WHAT TO WORK ON: Output, verbatim and without pictures, the lines from the first line of the listing through the line containing "Task: Click the Combustível".

DATASET RECORDS:

Content starts

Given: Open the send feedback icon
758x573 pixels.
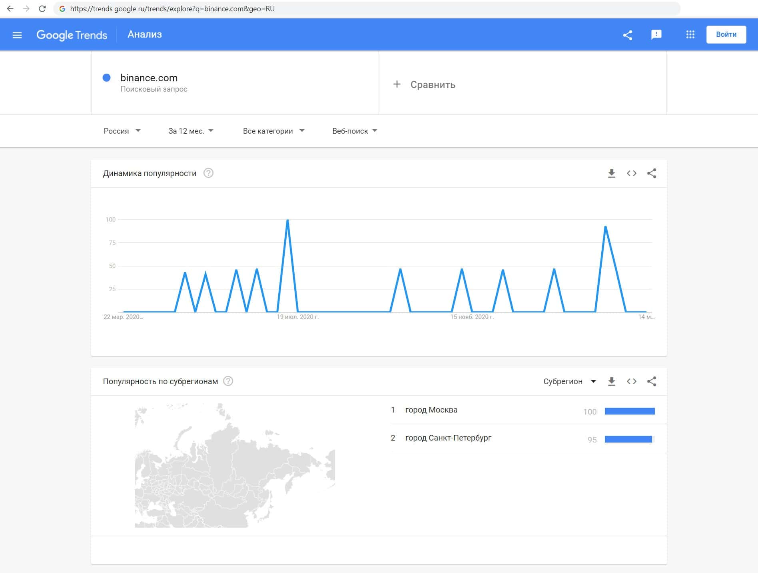Looking at the screenshot, I should click(656, 35).
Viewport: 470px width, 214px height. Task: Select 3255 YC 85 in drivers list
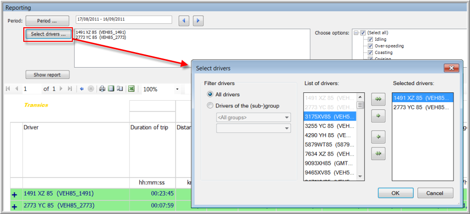point(330,125)
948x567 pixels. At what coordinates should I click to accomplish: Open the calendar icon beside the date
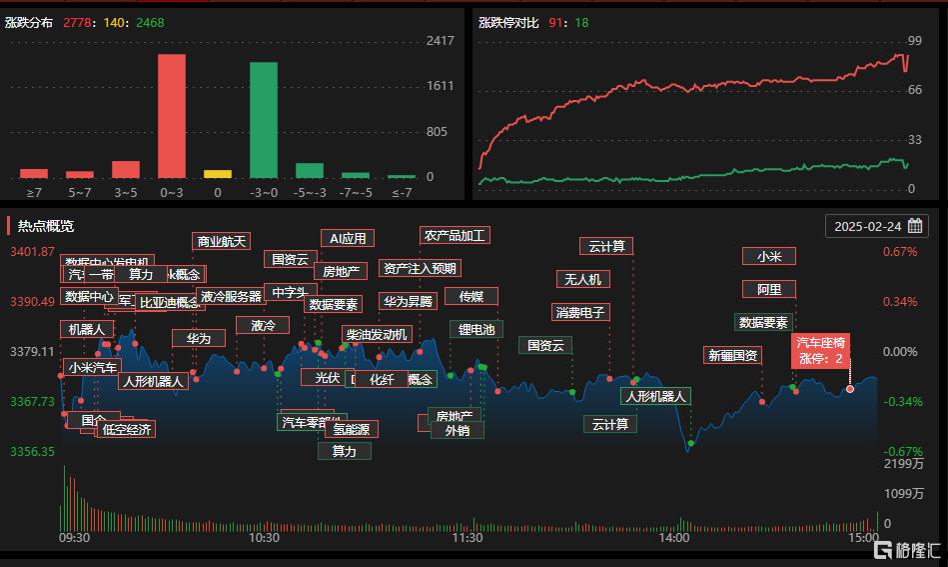[x=915, y=226]
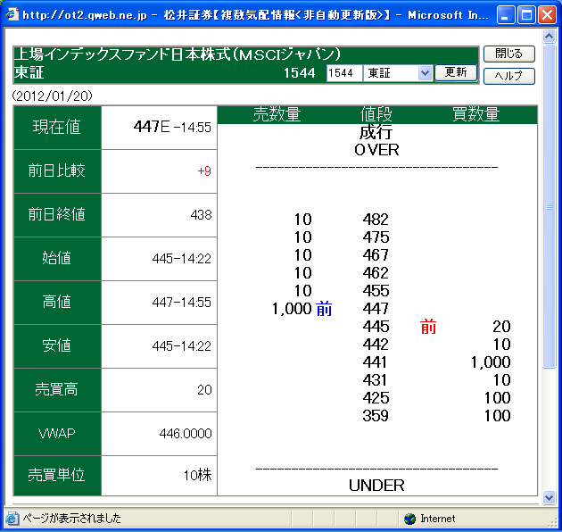Click the stock code field showing 1544
Screen dimensions: 562x532
[343, 73]
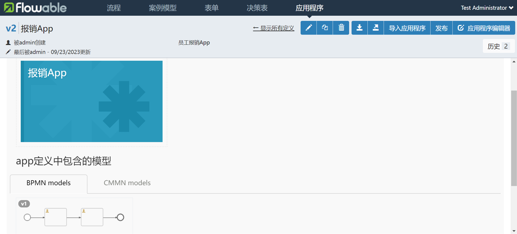Click the download app zip icon
517x234 pixels.
point(359,28)
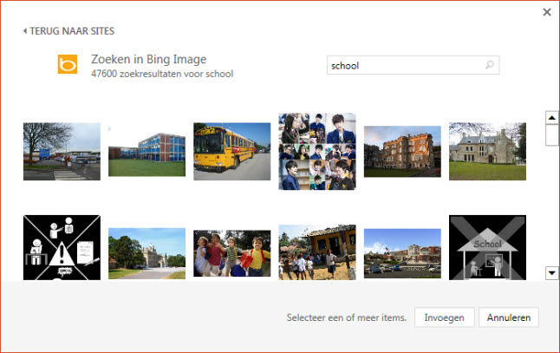Click the back arrow beside Terug naar sites
This screenshot has height=353, width=560.
24,31
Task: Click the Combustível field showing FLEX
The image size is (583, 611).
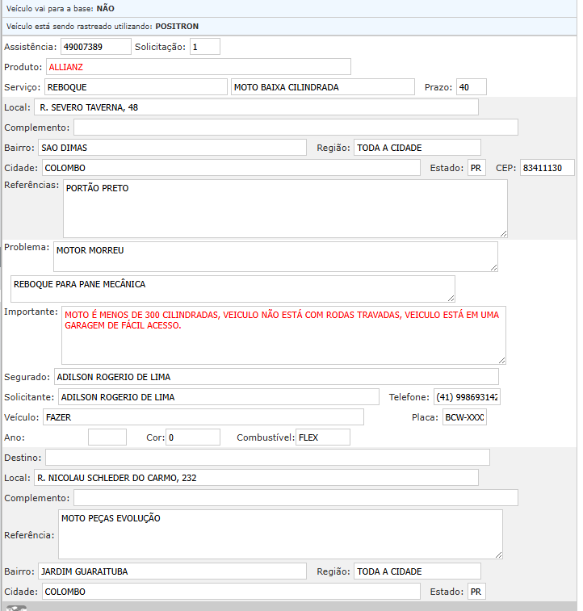Action: click(322, 437)
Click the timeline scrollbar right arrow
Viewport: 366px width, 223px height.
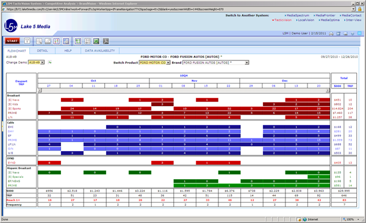328,90
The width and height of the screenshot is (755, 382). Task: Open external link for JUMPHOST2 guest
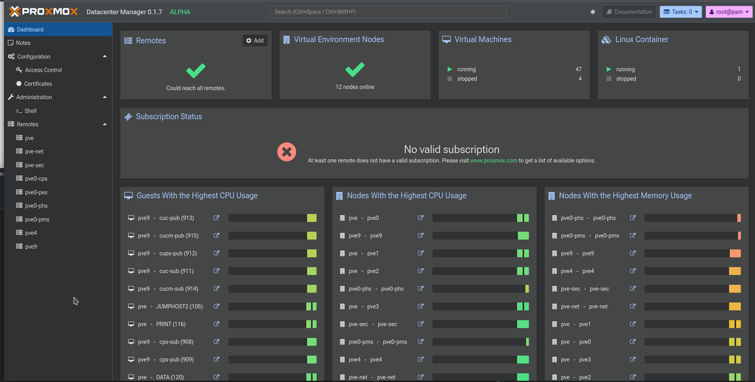coord(216,306)
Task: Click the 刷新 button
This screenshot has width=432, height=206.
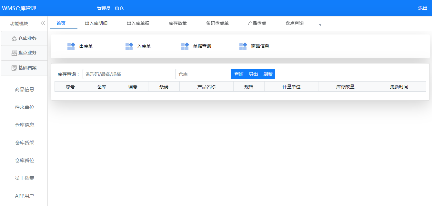Action: (x=268, y=74)
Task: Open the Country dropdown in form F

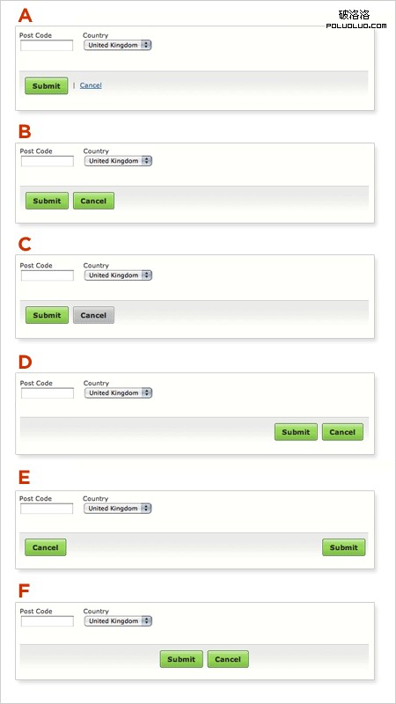Action: (x=118, y=621)
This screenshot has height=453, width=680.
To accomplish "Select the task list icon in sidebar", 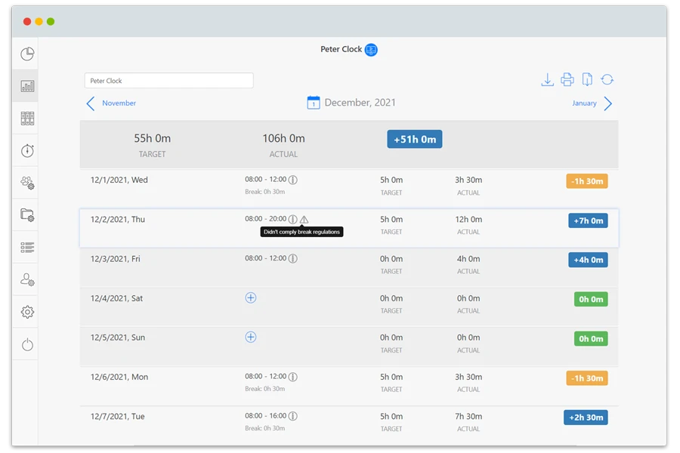I will click(26, 247).
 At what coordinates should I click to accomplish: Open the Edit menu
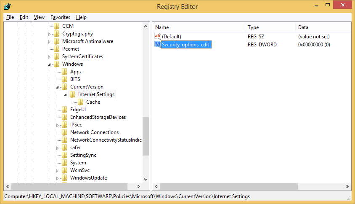point(24,17)
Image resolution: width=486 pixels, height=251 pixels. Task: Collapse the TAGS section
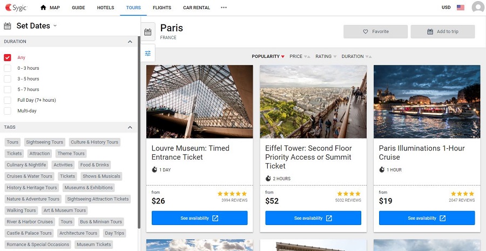(130, 127)
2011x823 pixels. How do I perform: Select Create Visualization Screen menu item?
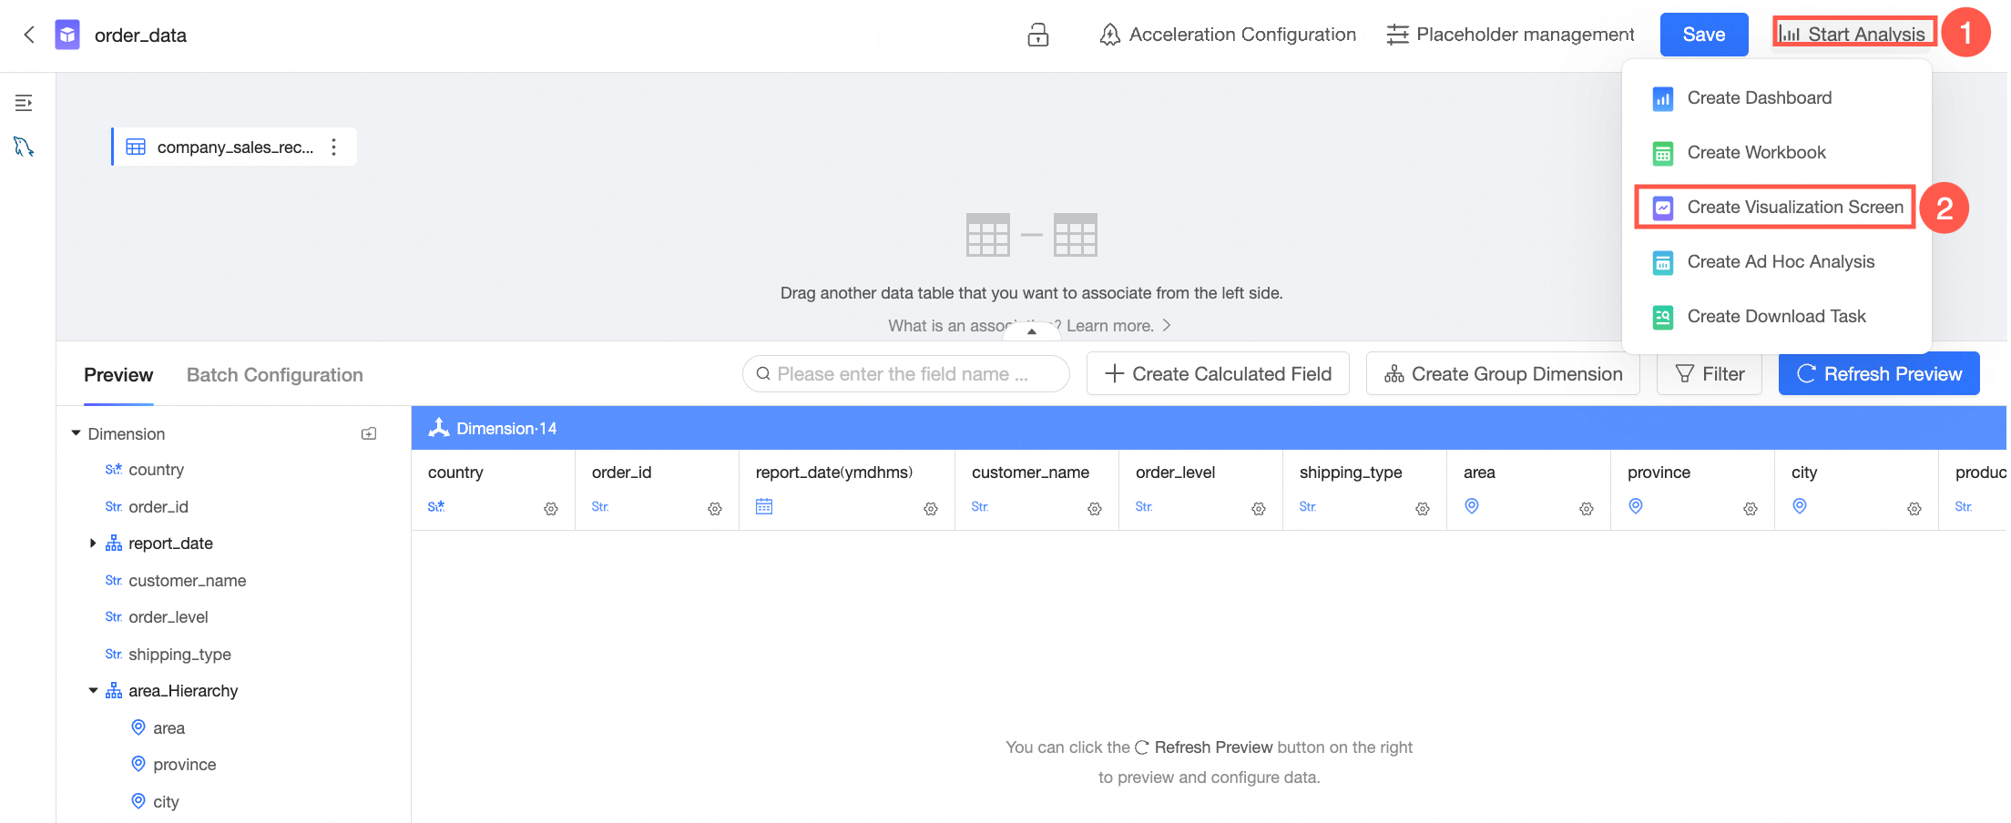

Content ends

TASK ANSWER:
Given: Open the send feedback icon
758x573 pixels.
Looking at the screenshot, I should click(656, 35).
Viewport: 470px width, 214px height. Task: Select 3255 YC 85 in drivers list
point(330,125)
948x567 pixels. At what coordinates should I click to accomplish: Open the calendar icon beside the date
[x=915, y=226]
Click the stock code field showing 1544
Screen dimensions: 562x532
[343, 73]
Click the download app zip icon
517x234 pixels.
point(359,28)
Click the back arrow beside Terug naar sites
This screenshot has height=353, width=560.
24,31
Task: Click the Combustível field showing FLEX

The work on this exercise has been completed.